What the exercise asks: Set down the entries once more, exactly as given.

Saved data entries

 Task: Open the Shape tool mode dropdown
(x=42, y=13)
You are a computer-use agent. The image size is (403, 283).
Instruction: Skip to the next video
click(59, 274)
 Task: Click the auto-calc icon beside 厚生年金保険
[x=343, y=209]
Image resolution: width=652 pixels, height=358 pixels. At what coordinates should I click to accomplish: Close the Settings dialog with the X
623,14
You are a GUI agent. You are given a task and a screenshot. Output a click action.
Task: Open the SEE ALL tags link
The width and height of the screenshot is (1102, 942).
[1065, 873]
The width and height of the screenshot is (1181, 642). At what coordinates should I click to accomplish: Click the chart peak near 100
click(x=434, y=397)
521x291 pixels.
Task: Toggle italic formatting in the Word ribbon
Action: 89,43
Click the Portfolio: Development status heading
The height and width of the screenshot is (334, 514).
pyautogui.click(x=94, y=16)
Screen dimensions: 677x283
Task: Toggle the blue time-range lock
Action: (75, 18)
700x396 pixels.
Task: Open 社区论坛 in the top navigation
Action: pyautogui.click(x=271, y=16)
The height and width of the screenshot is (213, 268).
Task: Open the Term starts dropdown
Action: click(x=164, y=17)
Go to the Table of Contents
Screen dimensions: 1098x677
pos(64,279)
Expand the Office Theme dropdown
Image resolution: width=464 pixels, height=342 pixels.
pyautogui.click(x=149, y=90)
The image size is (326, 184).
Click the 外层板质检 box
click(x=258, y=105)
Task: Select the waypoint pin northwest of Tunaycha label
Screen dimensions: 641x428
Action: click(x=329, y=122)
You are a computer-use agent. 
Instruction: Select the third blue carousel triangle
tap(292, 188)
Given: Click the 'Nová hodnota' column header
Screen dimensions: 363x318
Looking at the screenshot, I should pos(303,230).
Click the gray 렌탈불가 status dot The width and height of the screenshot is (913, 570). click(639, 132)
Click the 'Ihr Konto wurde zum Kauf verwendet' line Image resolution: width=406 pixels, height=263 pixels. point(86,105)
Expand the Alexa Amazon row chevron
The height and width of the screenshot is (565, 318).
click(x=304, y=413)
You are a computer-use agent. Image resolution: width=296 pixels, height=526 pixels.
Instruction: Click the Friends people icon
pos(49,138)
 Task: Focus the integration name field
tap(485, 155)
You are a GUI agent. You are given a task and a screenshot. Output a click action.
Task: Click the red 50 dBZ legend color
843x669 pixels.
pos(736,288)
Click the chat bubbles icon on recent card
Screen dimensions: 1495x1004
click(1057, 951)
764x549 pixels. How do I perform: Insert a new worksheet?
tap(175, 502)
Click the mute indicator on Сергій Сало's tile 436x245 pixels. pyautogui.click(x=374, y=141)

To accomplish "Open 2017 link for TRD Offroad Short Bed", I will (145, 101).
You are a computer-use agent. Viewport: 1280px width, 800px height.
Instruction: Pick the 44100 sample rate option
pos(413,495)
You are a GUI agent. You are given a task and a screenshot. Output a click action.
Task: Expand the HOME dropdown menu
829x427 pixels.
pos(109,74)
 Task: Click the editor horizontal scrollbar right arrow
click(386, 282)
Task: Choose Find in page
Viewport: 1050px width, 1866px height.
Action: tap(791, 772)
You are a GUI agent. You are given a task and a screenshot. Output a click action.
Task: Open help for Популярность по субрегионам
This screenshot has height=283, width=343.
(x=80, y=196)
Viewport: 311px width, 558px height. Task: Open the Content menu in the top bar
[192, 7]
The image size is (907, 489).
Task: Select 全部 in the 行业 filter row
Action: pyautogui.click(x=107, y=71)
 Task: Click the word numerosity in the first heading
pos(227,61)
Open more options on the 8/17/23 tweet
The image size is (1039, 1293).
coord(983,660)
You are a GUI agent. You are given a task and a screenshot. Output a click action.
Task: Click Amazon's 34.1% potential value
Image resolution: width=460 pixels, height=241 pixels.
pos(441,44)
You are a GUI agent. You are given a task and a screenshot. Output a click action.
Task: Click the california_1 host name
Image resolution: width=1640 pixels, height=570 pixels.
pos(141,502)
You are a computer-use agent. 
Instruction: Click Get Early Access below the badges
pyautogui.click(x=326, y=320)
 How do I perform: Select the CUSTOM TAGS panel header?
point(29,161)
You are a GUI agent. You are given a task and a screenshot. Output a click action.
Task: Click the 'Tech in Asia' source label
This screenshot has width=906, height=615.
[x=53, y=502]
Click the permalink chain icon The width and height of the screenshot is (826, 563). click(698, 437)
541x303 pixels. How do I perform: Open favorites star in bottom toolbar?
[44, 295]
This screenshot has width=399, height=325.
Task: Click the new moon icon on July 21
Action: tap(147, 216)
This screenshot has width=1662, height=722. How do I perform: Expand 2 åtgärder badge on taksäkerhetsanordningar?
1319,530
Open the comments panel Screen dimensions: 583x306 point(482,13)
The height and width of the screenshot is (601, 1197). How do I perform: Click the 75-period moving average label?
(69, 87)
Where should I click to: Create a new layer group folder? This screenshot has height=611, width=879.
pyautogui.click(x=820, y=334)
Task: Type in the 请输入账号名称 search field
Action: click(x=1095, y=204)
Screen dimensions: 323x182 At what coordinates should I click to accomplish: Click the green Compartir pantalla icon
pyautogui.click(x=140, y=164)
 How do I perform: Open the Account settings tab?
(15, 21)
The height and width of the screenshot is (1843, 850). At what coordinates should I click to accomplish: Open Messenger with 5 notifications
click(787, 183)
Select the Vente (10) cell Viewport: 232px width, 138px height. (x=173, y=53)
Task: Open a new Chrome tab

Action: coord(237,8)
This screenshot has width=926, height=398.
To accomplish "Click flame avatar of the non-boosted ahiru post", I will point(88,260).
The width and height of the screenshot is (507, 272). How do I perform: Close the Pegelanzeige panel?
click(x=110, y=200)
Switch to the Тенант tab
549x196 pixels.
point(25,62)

Written solution:
 Task: Open the Shape tool mode dropdown
(x=42, y=13)
You are a computer-use agent. The image size is (403, 283).
Instruction: Skip to the next video
click(59, 274)
 Task: Click the auto-calc icon beside 厚生年金保険
[x=343, y=209]
Image resolution: width=652 pixels, height=358 pixels. At what coordinates should I click to accomplish: Close the Settings dialog with the X
623,14
You are a GUI agent. You are given a task and a screenshot. Output a click action.
Task: Open the SEE ALL tags link
The width and height of the screenshot is (1102, 942).
[1065, 873]
The width and height of the screenshot is (1181, 642). At what coordinates should I click to accomplish: Click the chart peak near 100
click(x=434, y=397)
521x291 pixels.
Task: Toggle italic formatting in the Word ribbon
Action: 89,43
Click the Portfolio: Development status heading
The height and width of the screenshot is (334, 514).
pyautogui.click(x=94, y=16)
Screen dimensions: 677x283
Task: Toggle the blue time-range lock
Action: (75, 18)
700x396 pixels.
Task: Open 社区论坛 in the top navigation
Action: pyautogui.click(x=271, y=16)
The height and width of the screenshot is (213, 268).
Task: Open the Term starts dropdown
Action: click(x=164, y=17)
Go to the Table of Contents
Screen dimensions: 1098x677
pos(64,279)
Expand the Office Theme dropdown
Image resolution: width=464 pixels, height=342 pixels.
pyautogui.click(x=149, y=90)
The image size is (326, 184).
Click the 外层板质检 box
click(x=258, y=105)
Task: Select the waypoint pin northwest of Tunaycha label
Screen dimensions: 641x428
Action: click(x=329, y=122)
You are a computer-use agent. 
Instruction: Select the third blue carousel triangle
tap(292, 188)
Given: Click the 'Nová hodnota' column header
Screen dimensions: 363x318
Looking at the screenshot, I should pos(303,230).
Click the gray 렌탈불가 status dot The width and height of the screenshot is (913, 570). click(639, 132)
Click the 'Ihr Konto wurde zum Kauf verwendet' line Image resolution: width=406 pixels, height=263 pixels. point(86,105)
Expand the Alexa Amazon row chevron
The height and width of the screenshot is (565, 318).
click(x=304, y=413)
You are a computer-use agent. Image resolution: width=296 pixels, height=526 pixels.
Instruction: Click the Friends people icon
pos(49,138)
 Task: Focus the integration name field
tap(485, 155)
You are a GUI agent. You are given a task and a screenshot. Output a click action.
Task: Click the red 50 dBZ legend color
843x669 pixels.
pos(736,288)
Click the chat bubbles icon on recent card
Screen dimensions: 1495x1004
click(1057, 951)
764x549 pixels. How do I perform: Insert a new worksheet?
tap(175, 502)
Click the mute indicator on Сергій Сало's tile 436x245 pixels. pyautogui.click(x=374, y=141)

To accomplish "Open 2017 link for TRD Offroad Short Bed", I will (145, 101).
You are a computer-use agent. Viewport: 1280px width, 800px height.
Instruction: Pick the 44100 sample rate option
pos(413,495)
You are a GUI agent. You are given a task and a screenshot. Output a click action.
Task: Expand the HOME dropdown menu
829x427 pixels.
pos(109,74)
 Task: Click the editor horizontal scrollbar right arrow
click(386, 282)
Task: Choose Find in page
Viewport: 1050px width, 1866px height.
Action: tap(791, 772)
You are a GUI agent. You are given a task and a screenshot. Output a click action.
Task: Open help for Популярность по субрегионам
This screenshot has height=283, width=343.
(x=80, y=196)
Viewport: 311px width, 558px height. Task: Open the Content menu in the top bar
[192, 7]
The image size is (907, 489).
Task: Select 全部 in the 行业 filter row
Action: pyautogui.click(x=107, y=71)
 Task: Click the word numerosity in the first heading
pos(227,61)
Open more options on the 8/17/23 tweet
The image size is (1039, 1293).
coord(983,660)
You are a GUI agent. You are given a task and a screenshot. Output a click action.
Task: Click Amazon's 34.1% potential value
Image resolution: width=460 pixels, height=241 pixels.
pos(441,44)
You are a GUI agent. You are given a task and a screenshot. Output a click action.
Task: Click the california_1 host name
Image resolution: width=1640 pixels, height=570 pixels.
pos(141,502)
You are a computer-use agent. 
Instruction: Click Get Early Access below the badges
pyautogui.click(x=326, y=320)
 How do I perform: Select the CUSTOM TAGS panel header?
point(29,161)
You are a GUI agent. You are given a task and a screenshot. Output a click action.
Task: Click the 'Tech in Asia' source label
This screenshot has width=906, height=615.
[x=53, y=502]
Click the permalink chain icon The width and height of the screenshot is (826, 563). click(698, 437)
541x303 pixels. How do I perform: Open favorites star in bottom toolbar?
[44, 295]
This screenshot has width=399, height=325.
Task: Click the new moon icon on July 21
Action: tap(147, 216)
This screenshot has width=1662, height=722. How do I perform: Expand 2 åtgärder badge on taksäkerhetsanordningar?
1319,530
Open the comments panel Screen dimensions: 583x306 point(482,13)
The height and width of the screenshot is (601, 1197). How do I perform: Click the 75-period moving average label?
(69, 87)
Where should I click to: Create a new layer group folder? This screenshot has height=611, width=879.
pyautogui.click(x=820, y=334)
Task: Type in the 请输入账号名称 search field
Action: click(x=1095, y=204)
Screen dimensions: 323x182 At what coordinates should I click to accomplish: Click the green Compartir pantalla icon
pyautogui.click(x=140, y=164)
 How do I perform: Open the Account settings tab?
(15, 21)
The height and width of the screenshot is (1843, 850). At what coordinates should I click to accomplish: Open Messenger with 5 notifications
click(787, 183)
Select the Vente (10) cell Viewport: 232px width, 138px height. (x=173, y=53)
Task: Open a new Chrome tab

Action: coord(237,8)
This screenshot has width=926, height=398.
To accomplish "Click flame avatar of the non-boosted ahiru post", I will point(88,260).
The width and height of the screenshot is (507, 272). How do I perform: Close the Pegelanzeige panel?
click(x=110, y=200)
Switch to the Тенант tab
549x196 pixels.
point(25,62)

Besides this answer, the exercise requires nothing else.